Microsoft has begun rolling out the Windows Live Wave 3 services it announced last month. The company also went public today with its "Generation 4 Datacenter" strategy.
Written by Mary Jo Foley, Senior Contributing Editor

Microsoft has begun rolling out the Windows Live Wave 3 services it announced last month.

As company officials noted in November, Microsoft is delivering the final version of its Live Wave 3 services and applications in phases. (Based on Microsoft's diagram, it looks like we're in Phase 1, I'd guess.)

Microsoft isn't yet rolling out the final version of the Wave 3 versions of its Windows Live Essentials Suite (the combined Software+Services wares that are part of Windows Live).

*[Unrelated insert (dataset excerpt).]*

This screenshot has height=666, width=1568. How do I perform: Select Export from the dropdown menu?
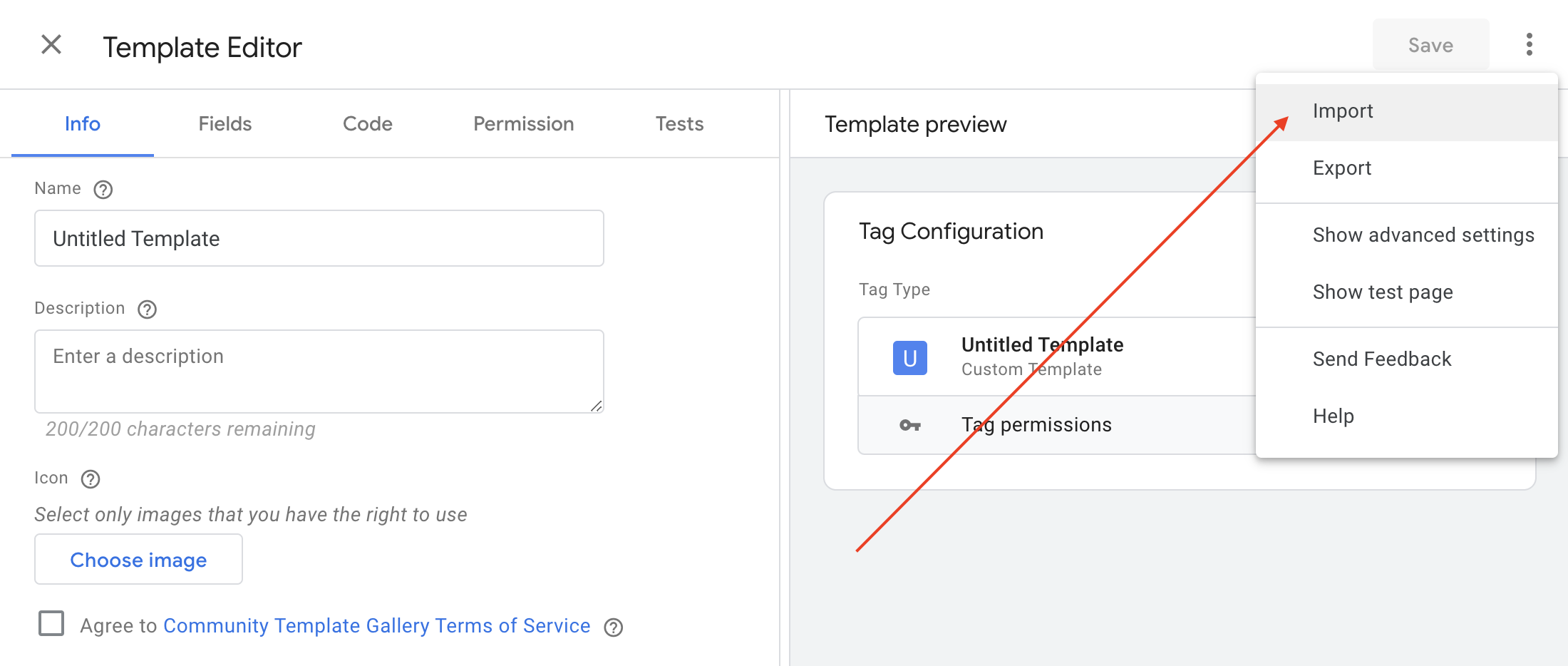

Instead, what is rolling out this week includes the services-onlyWindows Live deliverables, including "new version of Windows Live Home, Spaces, Events, and SkyDrive, as well as completely new web services such as Windows Live Groups, Photos, and Profile," explains Microsoft in a blog posting dated December 2. The new versions of these services are available at home.live.com.

Speaking about Windows Live and Microsoft's Software+Services roadmap, Microsoft also went public today with its "Generation 4 Datacenter" strategy.  A company spokesperson sent the following synopsis:

"The concept behind the modular data center builds on the innovation at Microsoft’s Chicago data center, which houses shipping containers packed with up to 2,500 servers each. A container facility helps ensure that we don’t overbuild server capacity, while allowing the company to reduce the time to build a data center from 24 to 12 months. Microsoft’s 'Gen 4' modular data centers will take the flexibility of containerized servers and apply it across the entire facility, which will be composed of modular 'building blocks' of prefabricated mechanical, electrical and security components, in addition to containerized servers. These facilities can be built incrementally as capacity grows and deployed in only 3 to 6 months, reducing capital costs by 20 – 40 percent."

(A December 2 blog post by Global Foundation Services General Manager Mike Manos explains the Gen4 strategy and plan in greater depth.)

Microsoft is planning to build at least 20 supersize (and one would assume, Gen4-based) datacenters at $1 billion a piece over the next several years, according to a recent BusinessWeek story.